== Listing ==
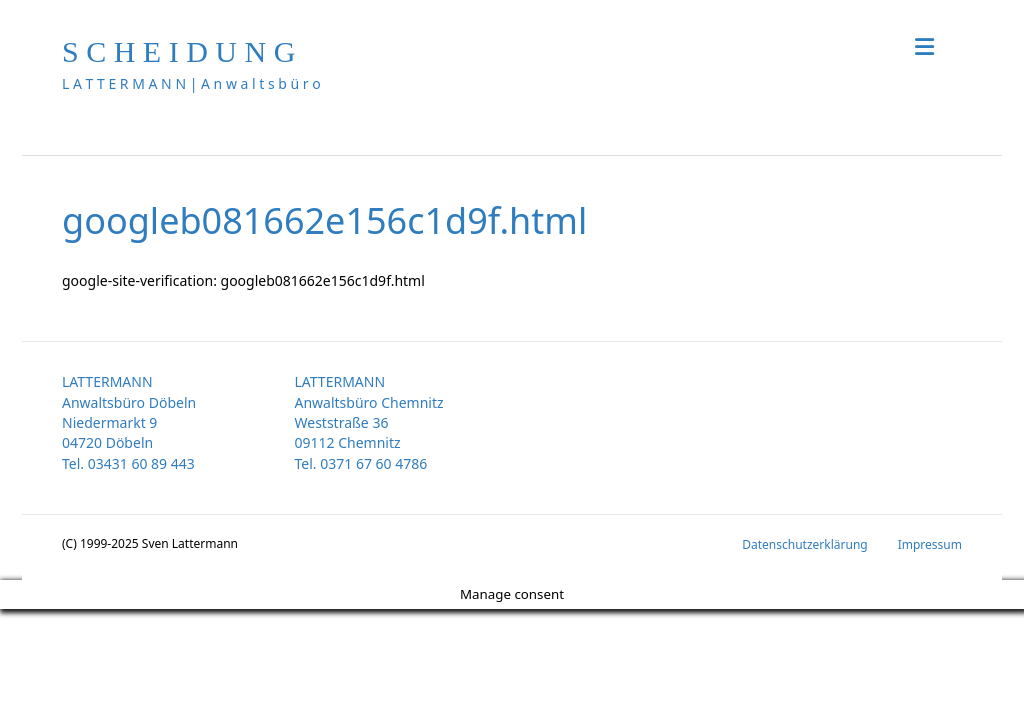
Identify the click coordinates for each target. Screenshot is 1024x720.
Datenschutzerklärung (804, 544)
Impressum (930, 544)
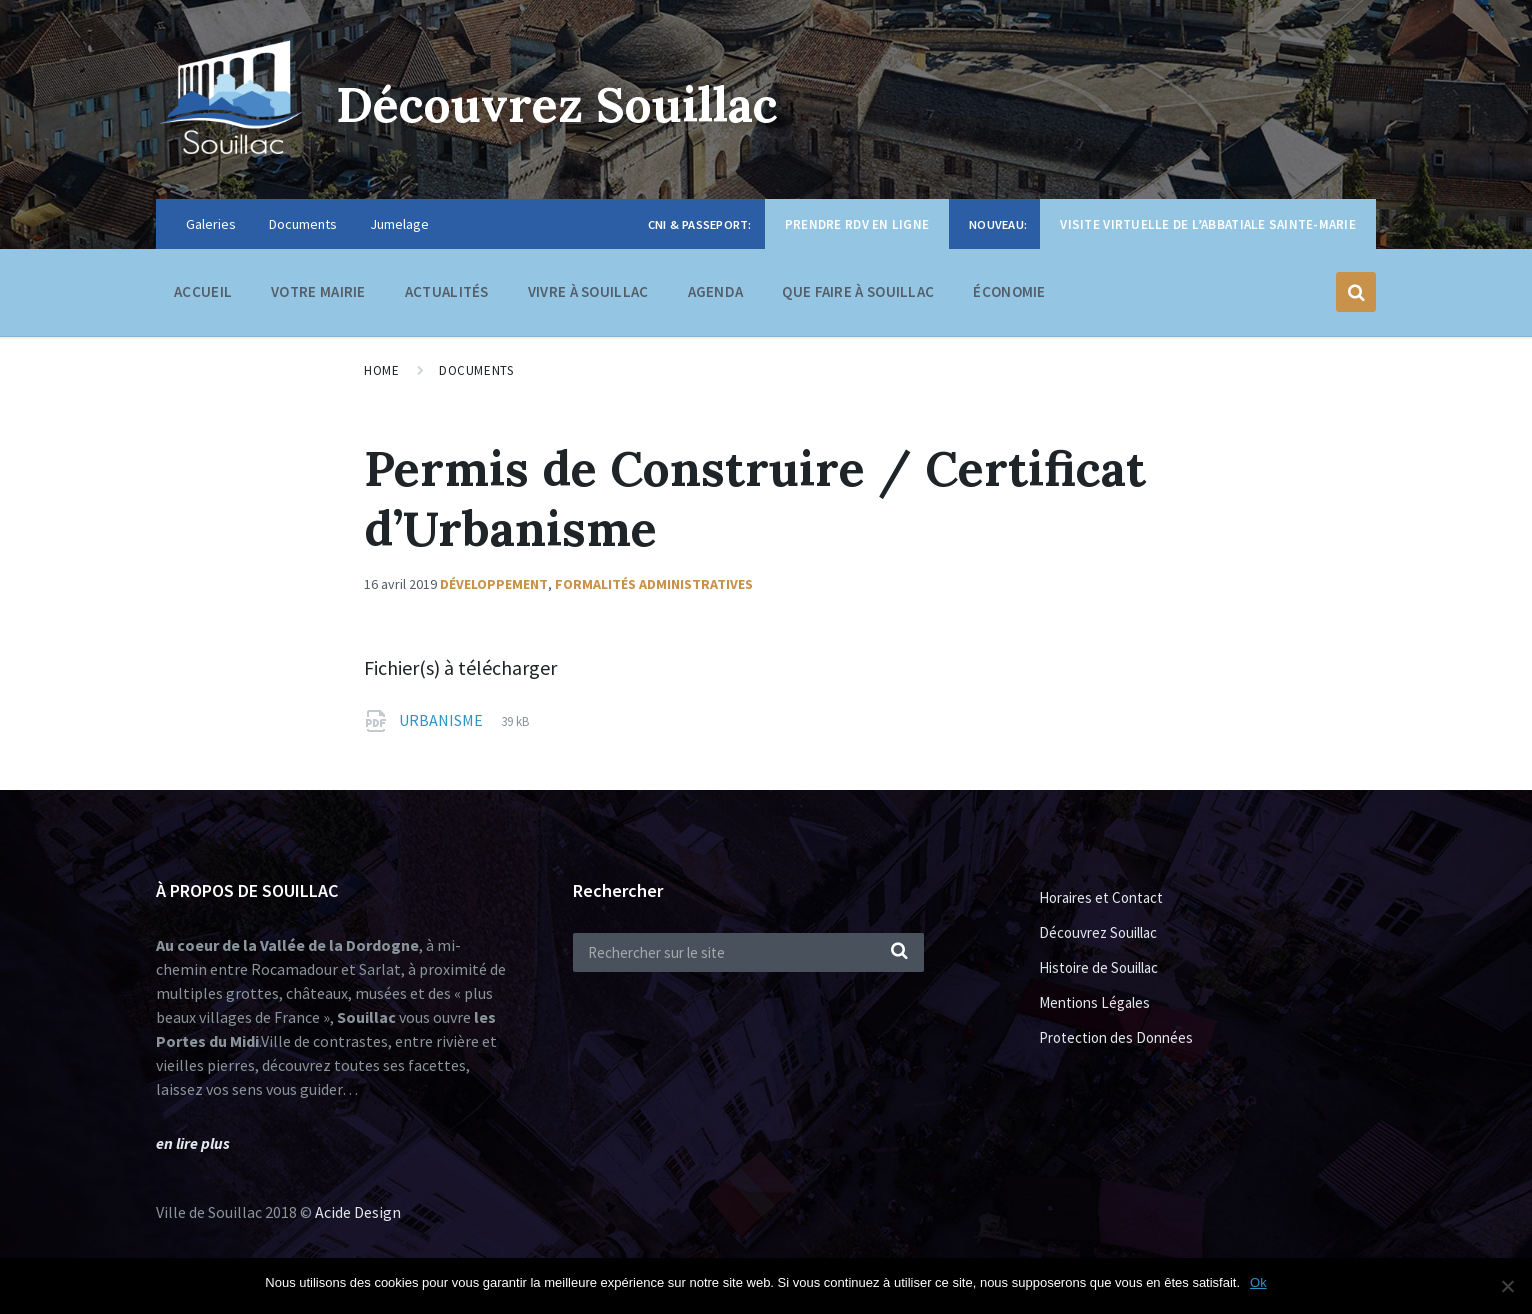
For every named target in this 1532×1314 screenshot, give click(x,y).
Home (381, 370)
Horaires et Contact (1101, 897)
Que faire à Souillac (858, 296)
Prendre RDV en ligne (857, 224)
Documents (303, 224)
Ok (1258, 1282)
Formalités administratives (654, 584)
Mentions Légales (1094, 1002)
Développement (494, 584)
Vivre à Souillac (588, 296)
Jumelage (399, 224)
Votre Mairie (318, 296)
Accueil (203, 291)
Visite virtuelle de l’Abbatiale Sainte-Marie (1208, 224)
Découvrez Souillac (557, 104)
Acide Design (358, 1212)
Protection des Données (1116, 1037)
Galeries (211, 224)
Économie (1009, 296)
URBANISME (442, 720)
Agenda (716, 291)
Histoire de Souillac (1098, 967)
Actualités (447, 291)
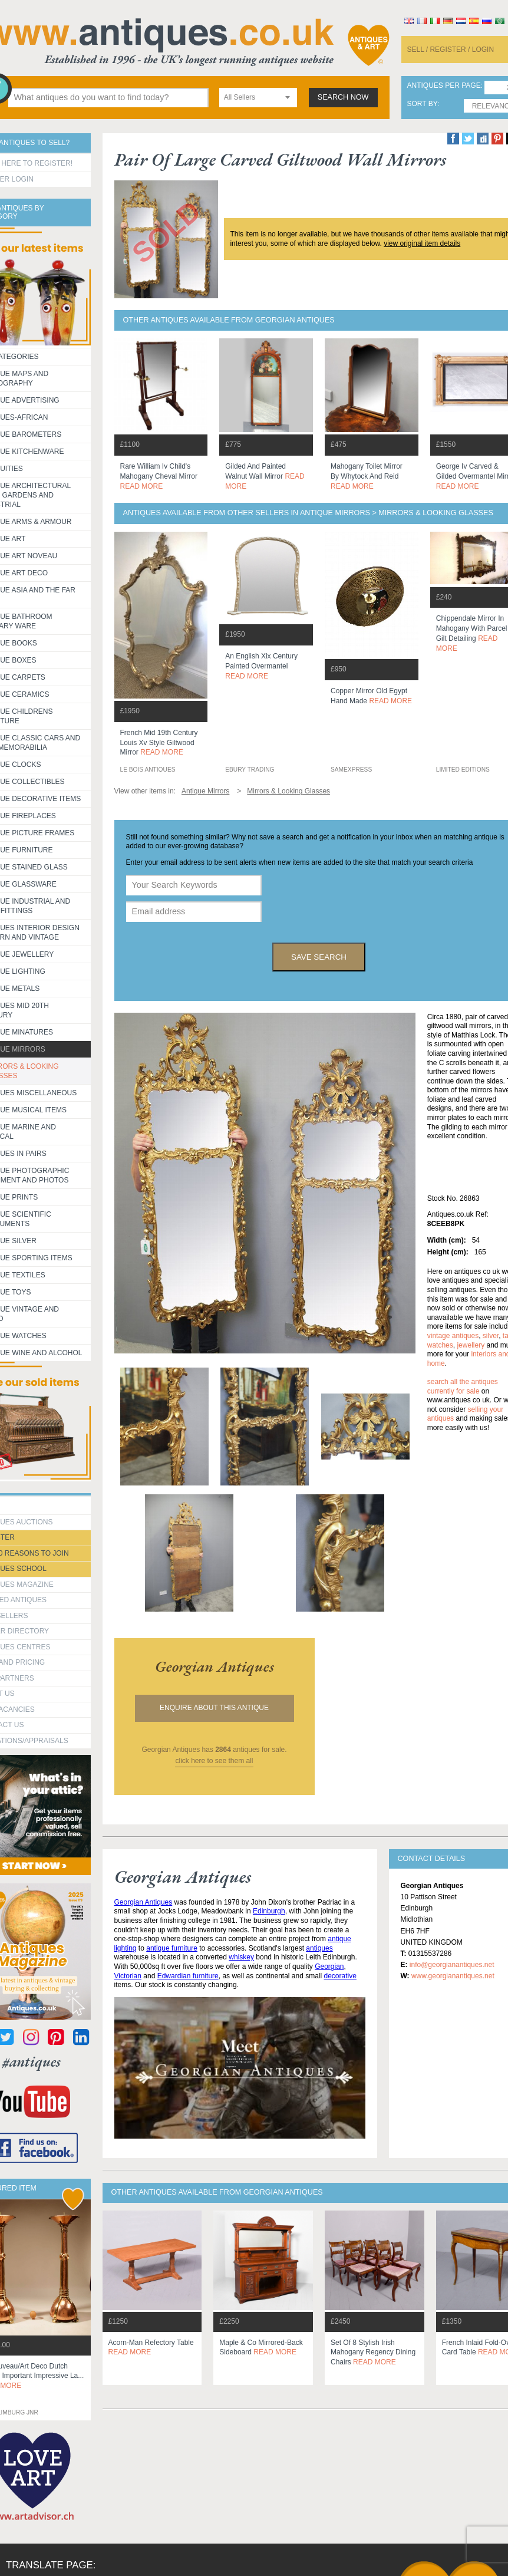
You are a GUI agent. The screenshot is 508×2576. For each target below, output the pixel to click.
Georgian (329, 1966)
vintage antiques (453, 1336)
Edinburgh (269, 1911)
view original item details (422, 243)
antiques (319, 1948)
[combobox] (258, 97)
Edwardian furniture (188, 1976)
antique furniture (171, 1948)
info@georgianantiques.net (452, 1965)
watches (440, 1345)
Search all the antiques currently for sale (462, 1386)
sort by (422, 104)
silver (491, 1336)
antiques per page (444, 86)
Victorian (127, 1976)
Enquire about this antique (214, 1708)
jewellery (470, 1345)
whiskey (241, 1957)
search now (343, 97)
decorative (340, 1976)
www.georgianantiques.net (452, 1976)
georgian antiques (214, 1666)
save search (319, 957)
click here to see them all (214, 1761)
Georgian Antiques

== What the task requires ==
Give every line of the records above as a JSON list of strings, one string per line, with blank lines and the pictures left out.

== Written solution ==
[
  "Identify the click coordinates for each target. Screenshot is 1024x720.",
  "Datenschutzerklärung (804, 544)",
  "Impressum (930, 544)",
  "For every named target in this 1532×1314 screenshot, give click(x,y).",
  "Home (381, 370)",
  "Horaires et Contact (1101, 897)",
  "Que faire à Souillac (858, 296)",
  "Prendre RDV en ligne (857, 224)",
  "Documents (303, 224)",
  "Ok (1258, 1282)",
  "Formalités administratives (654, 584)",
  "Mentions Légales (1094, 1002)",
  "Développement (494, 584)",
  "Vivre à Souillac (588, 296)",
  "Jumelage (399, 224)",
  "Votre Mairie (318, 296)",
  "Accueil (203, 291)",
  "Visite virtuelle de l’Abbatiale Sainte-Marie (1208, 224)",
  "Découvrez Souillac (557, 104)",
  "Acide Design (358, 1212)",
  "Protection des Données (1116, 1037)",
  "Galeries (211, 224)",
  "Économie (1009, 296)",
  "URBANISME (442, 720)",
  "Agenda (716, 291)",
  "Histoire de Souillac (1098, 967)",
  "Actualités (447, 291)",
  "You are a GUI agent. The screenshot is 508×2576. For each target below, output the pixel to click.",
  "Georgian (329, 1966)",
  "vintage antiques (453, 1336)",
  "Edinburgh (269, 1911)",
  "view original item details (422, 243)",
  "antiques (319, 1948)",
  "[combobox] (258, 97)",
  "Edwardian furniture (188, 1976)",
  "antique furniture (171, 1948)",
  "info@georgianantiques.net (452, 1965)",
  "watches (440, 1345)",
  "Search all the antiques currently for sale (462, 1386)",
  "sort by (422, 104)",
  "silver (491, 1336)",
  "antiques per page (444, 86)",
  "Victorian (127, 1976)",
  "Enquire about this antique (214, 1708)",
  "jewellery (470, 1345)",
  "whiskey (241, 1957)",
  "search now (343, 97)",
  "decorative (340, 1976)",
  "www.georgianantiques.net (452, 1976)",
  "georgian antiques (214, 1666)",
  "save search (319, 957)",
  "click here to see them all (214, 1761)",
  "Georgian Antiques"
]